Matteo Renzi (foto Ap)

Ve la do io la Merica

Redazione

“Faremo di tutto per cambiare l’Italia”, annuncia Renzi in mezzo agli startupper italo-californiani. Nel paese dell’“employment at will” e della rinascita di Chrysler, il refrain del Circo Massimo sindacale è lontano

Roma. “Faremo di tutto per cambiare l’Italia”, ha detto ieri Matteo Renzi a San Francisco incontrando decine di imprenditori italiani che animano le start up high-tech della California. “Faremo di tutto per cambiare l’Italia e rendere il paese più semplice, con un mercato del lavoro diverso, una classe politica dimagrita e di cui non vergognarsi, un sistema della Pa efficiente”. E nemmeno uno tra gli astanti che si sia alzato per citare Ugo La Malfa (quello che nel 1970 voleva rinviare l’ingresso della televisione a colori in Italia), come invece ha fatto il tiepido e confindustriale Sole 24 Ore di domenica scorsa dicendo che sì il premier ha ragione a voler cambiare le regole del lavoro, ma anche alcuni della sinistra del Pd dimostrano “buon senso”.

 

Gli startupper trapiantati in America sembrano pensarla piuttosto come Giorgio Squinzi, il presidente di Confindustria, che ieri si è fatto finalmente coraggio e sul superamento dell’articolo 18 dello Statuto dei lavoratori ha detto: “La visione di Renzi è assolutamente condivisibile e va sostenuta con molta forza dalle imprese”. D’altronde la California è pur sempre lo stato americano la cui Corte suprema, nel 2000, ha ribadito la validità della dottrina a stelle e strisce dell’“employment at will”: “La semplice esistenza di un rapporto di lavoro non comporta nessuna aspettativa, protetta dalla legge, che il rapporto continuerà o che finirà soltanto a certe condizioni (a meno che le parti non abbiano così deciso)”. Il datore di lavoro, negli Stati Uniti, in linea di principio può sempre licenziare, “per una buona ragione, o una cattiva ragione, o per nessuna ragione”. Che poi, sia chiaro, Renzi non ha in mente nessuna “americanizzazione” del sistema italiano.
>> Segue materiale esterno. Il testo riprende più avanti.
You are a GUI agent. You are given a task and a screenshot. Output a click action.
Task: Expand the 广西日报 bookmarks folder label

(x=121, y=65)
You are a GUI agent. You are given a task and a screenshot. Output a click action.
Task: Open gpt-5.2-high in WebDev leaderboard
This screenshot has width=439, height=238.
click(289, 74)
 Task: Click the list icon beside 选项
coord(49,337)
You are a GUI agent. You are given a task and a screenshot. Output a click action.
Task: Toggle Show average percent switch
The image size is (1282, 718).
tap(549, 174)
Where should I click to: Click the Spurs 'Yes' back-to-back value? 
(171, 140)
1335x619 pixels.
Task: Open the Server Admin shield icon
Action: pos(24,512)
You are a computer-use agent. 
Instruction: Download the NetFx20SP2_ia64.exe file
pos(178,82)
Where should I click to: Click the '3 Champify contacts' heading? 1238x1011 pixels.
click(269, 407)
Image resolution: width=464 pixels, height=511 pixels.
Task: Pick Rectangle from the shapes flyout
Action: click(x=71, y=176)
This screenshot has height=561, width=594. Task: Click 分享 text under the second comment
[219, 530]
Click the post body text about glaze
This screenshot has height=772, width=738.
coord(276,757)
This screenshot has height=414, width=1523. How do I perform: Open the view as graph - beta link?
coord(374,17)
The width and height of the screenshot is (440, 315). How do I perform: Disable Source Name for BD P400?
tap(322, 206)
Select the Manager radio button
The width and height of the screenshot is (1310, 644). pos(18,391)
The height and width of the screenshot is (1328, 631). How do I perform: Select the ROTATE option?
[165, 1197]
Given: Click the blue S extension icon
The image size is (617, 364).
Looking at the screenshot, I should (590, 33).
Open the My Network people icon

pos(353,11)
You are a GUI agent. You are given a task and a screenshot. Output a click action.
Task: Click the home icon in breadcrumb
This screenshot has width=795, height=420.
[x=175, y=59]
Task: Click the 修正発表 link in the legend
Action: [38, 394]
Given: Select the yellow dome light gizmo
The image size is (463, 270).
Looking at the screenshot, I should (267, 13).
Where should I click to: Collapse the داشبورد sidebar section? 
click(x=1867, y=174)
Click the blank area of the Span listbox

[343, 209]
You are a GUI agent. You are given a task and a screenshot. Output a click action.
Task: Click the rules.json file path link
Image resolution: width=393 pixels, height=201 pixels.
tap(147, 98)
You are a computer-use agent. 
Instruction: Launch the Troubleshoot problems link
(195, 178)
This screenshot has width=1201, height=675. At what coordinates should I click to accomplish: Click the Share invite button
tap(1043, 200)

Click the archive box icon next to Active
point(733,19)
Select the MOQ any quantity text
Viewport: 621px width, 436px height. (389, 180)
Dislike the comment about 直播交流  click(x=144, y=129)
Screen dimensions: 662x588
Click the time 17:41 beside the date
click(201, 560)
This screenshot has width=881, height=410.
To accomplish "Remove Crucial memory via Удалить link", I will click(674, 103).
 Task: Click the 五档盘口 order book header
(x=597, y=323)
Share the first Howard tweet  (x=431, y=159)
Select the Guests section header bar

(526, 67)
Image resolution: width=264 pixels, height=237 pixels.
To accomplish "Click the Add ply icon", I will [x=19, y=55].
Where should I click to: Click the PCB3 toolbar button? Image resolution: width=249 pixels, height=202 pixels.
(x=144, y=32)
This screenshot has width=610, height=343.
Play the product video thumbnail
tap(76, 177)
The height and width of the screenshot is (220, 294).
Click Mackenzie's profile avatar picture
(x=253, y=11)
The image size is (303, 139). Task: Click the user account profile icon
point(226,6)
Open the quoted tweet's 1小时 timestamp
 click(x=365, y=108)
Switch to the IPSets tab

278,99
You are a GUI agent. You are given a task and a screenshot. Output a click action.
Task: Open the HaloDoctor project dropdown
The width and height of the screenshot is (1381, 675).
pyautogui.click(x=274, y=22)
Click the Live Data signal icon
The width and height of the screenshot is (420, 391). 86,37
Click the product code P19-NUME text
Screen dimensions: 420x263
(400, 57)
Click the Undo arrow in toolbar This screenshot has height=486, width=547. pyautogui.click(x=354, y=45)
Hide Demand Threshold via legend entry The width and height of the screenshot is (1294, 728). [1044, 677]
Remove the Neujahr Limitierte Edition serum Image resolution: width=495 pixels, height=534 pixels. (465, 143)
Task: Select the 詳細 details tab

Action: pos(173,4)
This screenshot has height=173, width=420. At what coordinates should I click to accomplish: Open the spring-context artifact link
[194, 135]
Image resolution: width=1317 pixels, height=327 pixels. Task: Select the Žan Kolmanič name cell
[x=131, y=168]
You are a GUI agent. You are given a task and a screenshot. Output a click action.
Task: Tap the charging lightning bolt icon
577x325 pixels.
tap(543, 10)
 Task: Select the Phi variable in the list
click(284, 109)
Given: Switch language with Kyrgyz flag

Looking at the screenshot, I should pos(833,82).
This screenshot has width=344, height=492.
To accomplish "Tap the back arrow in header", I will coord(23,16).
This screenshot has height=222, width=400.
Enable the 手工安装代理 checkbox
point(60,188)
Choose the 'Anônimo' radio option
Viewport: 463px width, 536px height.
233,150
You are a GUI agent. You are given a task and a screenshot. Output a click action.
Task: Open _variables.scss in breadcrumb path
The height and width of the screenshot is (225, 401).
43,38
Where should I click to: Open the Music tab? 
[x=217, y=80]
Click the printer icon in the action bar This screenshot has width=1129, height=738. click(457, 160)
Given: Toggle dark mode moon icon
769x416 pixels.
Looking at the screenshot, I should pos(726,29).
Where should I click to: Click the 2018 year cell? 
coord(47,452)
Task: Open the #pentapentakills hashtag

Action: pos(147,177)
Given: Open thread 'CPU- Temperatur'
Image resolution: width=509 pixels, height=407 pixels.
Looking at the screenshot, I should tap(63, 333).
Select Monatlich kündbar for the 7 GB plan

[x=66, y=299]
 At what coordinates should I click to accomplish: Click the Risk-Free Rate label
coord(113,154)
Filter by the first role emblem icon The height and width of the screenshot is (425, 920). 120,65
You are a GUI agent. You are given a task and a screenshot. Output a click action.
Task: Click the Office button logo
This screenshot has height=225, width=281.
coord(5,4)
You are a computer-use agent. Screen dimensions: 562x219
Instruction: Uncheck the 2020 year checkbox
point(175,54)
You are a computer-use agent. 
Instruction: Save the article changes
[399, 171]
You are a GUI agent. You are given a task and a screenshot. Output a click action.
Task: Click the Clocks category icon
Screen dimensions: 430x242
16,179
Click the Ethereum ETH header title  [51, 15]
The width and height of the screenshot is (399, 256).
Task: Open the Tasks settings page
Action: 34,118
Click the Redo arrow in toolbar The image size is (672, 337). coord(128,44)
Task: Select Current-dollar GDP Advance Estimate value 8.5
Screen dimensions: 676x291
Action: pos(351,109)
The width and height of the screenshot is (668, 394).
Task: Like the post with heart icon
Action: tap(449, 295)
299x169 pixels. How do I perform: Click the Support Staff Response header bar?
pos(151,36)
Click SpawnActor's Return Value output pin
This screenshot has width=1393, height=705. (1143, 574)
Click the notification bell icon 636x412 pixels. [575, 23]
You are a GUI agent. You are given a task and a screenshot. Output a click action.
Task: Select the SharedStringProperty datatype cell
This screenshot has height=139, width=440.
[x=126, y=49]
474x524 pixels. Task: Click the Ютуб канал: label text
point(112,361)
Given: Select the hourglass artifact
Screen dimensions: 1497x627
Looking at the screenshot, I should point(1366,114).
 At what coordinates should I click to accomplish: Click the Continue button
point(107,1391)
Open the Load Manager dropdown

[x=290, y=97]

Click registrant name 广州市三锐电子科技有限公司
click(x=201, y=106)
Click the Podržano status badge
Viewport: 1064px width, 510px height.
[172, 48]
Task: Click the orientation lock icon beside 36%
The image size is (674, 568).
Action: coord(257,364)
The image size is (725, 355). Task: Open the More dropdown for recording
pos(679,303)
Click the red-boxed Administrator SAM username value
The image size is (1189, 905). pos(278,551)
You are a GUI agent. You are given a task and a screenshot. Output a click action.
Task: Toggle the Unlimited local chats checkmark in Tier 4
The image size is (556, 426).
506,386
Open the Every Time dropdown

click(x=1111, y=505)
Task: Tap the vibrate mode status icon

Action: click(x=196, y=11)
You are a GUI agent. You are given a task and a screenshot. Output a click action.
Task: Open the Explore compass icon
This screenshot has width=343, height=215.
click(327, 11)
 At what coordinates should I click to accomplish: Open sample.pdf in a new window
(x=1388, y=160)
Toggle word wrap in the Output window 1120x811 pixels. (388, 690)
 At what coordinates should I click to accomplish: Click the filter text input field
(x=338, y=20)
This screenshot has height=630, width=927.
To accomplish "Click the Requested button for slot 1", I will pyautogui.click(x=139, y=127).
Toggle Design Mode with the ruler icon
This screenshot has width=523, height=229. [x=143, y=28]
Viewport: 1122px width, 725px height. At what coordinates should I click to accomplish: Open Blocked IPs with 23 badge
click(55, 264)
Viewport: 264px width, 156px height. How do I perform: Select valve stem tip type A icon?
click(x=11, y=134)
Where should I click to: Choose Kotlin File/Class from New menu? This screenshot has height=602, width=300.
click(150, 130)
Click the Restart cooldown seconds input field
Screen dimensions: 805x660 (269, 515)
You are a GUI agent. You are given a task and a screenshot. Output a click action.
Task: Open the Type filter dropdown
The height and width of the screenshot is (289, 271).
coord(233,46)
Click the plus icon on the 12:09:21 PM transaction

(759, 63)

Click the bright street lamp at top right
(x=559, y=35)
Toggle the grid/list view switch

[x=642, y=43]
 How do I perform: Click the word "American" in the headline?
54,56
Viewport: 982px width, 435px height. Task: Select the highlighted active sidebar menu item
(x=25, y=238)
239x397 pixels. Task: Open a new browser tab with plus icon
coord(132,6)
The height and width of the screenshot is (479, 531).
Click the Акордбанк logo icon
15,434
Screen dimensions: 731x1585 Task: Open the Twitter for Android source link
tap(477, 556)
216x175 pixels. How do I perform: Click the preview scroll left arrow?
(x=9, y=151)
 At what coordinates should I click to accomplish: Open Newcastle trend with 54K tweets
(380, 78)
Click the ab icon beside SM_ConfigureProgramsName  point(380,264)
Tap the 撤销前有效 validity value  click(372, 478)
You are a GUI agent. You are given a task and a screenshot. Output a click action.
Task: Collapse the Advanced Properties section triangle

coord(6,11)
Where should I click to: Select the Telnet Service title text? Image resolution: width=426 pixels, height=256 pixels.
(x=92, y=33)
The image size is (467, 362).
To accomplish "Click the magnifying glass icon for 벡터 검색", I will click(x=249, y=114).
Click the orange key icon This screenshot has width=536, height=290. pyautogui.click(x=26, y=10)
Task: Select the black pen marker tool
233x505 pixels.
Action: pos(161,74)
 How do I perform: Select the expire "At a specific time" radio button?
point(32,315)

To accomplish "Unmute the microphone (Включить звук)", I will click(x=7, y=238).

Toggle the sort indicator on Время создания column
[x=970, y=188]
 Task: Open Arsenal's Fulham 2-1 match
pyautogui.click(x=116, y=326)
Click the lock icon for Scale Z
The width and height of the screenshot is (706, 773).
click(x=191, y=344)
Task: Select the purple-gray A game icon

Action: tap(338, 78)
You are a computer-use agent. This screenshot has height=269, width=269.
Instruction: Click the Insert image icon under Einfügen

Tuttavia gli è bastato far capire di voler abolire l’articolo 18 che dal 1970 impone un passaggio giudiziario per ogni licenziamento individuale, di voler puntare a diminuire la selva di contratti e avviare un welfare universale al posto della cassa integrazione per pochi, che subito sinistra del Pd e sindacati sono insorti. Ieri Susanna Camusso, segretario generale della Cgil, ha detto di essere pronta ad andare in piazza da sola se gli altri sindacati dovessero arretrare.

 

[**Video_box_2**]Il presidente della Repubblica, Giorgio Napolitano, è intervenuto dicendo “che in questo paese che amiamo, non possiamo più restare prigionieri di conservatorismi, corporativismi e ingiustizie”. E’ il solco ideale in cui dice di muoversi Renzi, quando vuole superare l’apartheid e la concezione proprietaria del mercato del lavoro che caratterizzano l’Italia. Sergio Marchionne, amministratore delegato di Fiat, di recente ha criticato l’imprinting “socialista” di un sistema di leggi che “fa di tutto per rendere” il rapporto di lavoro “con l’azienda il più stretto e vincolante possibile. Lo fa durare a vita per legge”. Non è il mestiere degli imprenditori fare bei discorsi, avrà pensato qualcuno. E così venerdì Marchionne aprirà le porte dei suoi stabilimenti americani al premier (“gli mostrerò la realtà di Fiat-Chrysler”). Gli stessi stabilimenti in cui i sindacati, quando nel 2009 Chrysler era sull’orlo del fallimento, accettarono demansionamenti per i vecchi operai, salari più bassi per i nuovi assunti, pause lavorative meno generose, stipendi legati sempre e soltanto alla produttività e altro ancora. Oggi Chrysler, anche per questo, è tornata ad assumere. Sull’Italia invece pende l’ennesimo Circo Massimo sindacale.